══ Input records ══

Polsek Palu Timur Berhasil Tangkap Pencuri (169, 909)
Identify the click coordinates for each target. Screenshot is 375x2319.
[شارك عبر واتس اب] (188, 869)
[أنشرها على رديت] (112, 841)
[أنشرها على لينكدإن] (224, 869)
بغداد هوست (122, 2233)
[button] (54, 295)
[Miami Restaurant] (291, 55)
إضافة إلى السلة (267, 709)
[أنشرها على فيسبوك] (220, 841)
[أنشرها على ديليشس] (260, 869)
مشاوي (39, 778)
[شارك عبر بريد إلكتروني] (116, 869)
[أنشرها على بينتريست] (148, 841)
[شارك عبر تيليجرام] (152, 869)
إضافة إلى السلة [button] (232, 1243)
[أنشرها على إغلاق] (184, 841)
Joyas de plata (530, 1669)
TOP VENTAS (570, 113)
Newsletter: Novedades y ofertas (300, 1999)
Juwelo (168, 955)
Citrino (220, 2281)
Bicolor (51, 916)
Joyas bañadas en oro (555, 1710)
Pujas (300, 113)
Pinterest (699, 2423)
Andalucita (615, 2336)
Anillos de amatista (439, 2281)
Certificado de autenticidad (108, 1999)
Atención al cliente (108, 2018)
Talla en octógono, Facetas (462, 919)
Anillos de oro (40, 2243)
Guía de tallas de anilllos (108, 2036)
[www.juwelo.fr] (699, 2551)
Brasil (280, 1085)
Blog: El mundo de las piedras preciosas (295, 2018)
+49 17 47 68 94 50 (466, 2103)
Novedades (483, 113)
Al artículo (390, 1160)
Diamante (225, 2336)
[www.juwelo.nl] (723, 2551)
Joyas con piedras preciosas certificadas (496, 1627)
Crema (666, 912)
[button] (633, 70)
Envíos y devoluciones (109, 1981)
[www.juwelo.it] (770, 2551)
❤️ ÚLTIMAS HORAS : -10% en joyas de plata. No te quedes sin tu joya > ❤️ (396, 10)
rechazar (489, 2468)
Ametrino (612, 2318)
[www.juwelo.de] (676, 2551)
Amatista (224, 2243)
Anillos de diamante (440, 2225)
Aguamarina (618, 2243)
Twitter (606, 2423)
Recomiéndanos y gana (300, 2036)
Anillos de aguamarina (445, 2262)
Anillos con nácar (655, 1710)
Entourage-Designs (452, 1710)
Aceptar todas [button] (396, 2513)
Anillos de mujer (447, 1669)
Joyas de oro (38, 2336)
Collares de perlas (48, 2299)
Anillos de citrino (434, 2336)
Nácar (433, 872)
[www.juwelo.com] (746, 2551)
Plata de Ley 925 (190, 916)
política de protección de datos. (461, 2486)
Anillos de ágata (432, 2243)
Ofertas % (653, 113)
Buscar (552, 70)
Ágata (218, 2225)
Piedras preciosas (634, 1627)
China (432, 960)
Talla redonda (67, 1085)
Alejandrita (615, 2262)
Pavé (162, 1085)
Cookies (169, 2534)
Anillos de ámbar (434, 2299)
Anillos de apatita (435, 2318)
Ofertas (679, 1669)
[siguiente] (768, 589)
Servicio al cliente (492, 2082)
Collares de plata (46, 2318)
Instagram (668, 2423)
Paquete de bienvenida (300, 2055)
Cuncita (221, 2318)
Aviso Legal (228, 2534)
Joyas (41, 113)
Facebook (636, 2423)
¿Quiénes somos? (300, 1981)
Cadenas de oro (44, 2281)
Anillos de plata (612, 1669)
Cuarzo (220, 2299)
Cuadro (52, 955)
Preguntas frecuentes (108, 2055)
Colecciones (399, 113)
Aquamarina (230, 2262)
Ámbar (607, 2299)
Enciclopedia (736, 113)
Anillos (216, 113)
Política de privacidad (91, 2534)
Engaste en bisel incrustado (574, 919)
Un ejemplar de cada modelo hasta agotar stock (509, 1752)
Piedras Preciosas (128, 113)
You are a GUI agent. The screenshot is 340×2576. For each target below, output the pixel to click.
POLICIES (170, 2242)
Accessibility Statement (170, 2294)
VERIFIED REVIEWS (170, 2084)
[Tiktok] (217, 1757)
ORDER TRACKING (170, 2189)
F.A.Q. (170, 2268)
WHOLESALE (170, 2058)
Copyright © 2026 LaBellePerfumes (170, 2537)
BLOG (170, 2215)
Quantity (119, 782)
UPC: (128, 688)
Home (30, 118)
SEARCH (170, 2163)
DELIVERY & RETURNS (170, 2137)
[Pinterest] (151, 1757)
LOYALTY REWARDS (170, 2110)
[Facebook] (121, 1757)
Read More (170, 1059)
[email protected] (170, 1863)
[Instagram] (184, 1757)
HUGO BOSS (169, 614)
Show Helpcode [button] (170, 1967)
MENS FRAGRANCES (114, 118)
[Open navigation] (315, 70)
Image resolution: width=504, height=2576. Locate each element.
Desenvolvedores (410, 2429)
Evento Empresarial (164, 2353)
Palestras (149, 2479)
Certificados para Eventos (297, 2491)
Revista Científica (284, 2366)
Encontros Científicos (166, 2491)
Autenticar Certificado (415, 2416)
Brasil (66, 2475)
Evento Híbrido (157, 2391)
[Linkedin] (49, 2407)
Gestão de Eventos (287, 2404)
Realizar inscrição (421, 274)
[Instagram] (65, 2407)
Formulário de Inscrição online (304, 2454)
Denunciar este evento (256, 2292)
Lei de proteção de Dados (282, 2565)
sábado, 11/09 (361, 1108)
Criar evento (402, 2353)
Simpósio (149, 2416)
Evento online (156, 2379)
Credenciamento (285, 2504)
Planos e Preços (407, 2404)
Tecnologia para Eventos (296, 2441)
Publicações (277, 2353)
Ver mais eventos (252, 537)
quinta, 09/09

═══

**What the exercise asks**
What number of lines in the records hold "أنشرها"? Reply with that number alone.

**Exercise response**
6